Search code examples
javafilebufferedreader

External Sorting from files in Java


I am wondering how do we write Java code from the following PseudoCode

 foreach file F in file directory D
        foreach int I in file F
               sort all I from each file

Basically this is part of the External Sorting algorithm, so those files contain lists of sorted integer, and I want to read the first one from each file and sort it and then output to another file, and then move to the next integer from each file again until all the integers are fully sorted.
The problem is that as far as I understand for each file we need a reader, so if we have N files then does that mean we need N file readers?

======update=======

I am wondering is it something that look like this? Correct me if I miss anything or any other better approach.

int numOfFiles = 10;
Scanner [] scanners = new Scanner[numOfFiles];
try{
    //reader all the files
    for(int i = 0 ; i < numOfFiles; i++){
        scanners[i] = new Scanner(new BufferedReader(
            new FileReader("file"+i+".txt");
    }
}
catch(FileNotFoundException fnfe){

}

Solution

  • The problem is that as far as I understand for each file we need a reader, so if we have N files then does that mean we need N file readers ?

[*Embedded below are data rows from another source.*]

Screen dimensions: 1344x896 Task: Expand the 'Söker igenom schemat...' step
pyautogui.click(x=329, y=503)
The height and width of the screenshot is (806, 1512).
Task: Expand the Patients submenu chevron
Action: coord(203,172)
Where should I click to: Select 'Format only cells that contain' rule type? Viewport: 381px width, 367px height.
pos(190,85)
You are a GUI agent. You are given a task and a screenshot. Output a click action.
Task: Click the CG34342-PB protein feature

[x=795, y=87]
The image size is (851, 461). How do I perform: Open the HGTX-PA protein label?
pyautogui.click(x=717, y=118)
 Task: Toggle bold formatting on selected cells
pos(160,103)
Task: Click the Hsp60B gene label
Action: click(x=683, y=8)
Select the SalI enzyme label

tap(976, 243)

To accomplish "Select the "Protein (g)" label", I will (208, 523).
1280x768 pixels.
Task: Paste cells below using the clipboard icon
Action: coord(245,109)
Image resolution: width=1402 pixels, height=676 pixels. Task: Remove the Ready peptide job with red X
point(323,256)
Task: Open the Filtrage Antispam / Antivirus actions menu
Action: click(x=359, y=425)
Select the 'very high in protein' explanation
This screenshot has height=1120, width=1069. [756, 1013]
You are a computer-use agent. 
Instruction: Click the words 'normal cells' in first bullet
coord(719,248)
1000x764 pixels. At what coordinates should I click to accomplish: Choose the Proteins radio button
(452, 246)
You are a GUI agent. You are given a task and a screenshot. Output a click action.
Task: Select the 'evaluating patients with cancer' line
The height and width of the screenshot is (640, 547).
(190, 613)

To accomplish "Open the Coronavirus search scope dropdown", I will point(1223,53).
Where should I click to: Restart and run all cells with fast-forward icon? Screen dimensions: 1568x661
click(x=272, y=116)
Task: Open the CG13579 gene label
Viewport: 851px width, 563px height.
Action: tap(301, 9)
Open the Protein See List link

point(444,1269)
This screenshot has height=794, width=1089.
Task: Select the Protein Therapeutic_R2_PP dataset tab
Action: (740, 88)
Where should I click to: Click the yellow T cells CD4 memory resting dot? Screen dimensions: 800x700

    Yes, that's right - unless you want to either have to go back over the data, or the whole of each file into memory. Either of those would let you get away with only one file open at a time - but that may well not suit what you want to do.

    Operating systems usually only allow you to open a certain number of files at a time. If you're trying to do something like create a single sorted set of results from a very large number of files, you might want to consider operating on a few of them at a time, producing larger intermediate files. At its simplest, this would just sort two files at a time, e.g.

    input1 + input2 => tmp-a1
    input3 + input4 => tmp-a2
    input5 + input6 => tmp-a3
    input7 + input8 => tmp-a4
    
    tmp-a1 + tmp-a2 => tmp-b1
    tmp-a3 + tmp-a4 => tmp-b2
    
    tmp-b1 + tmp-b2 => result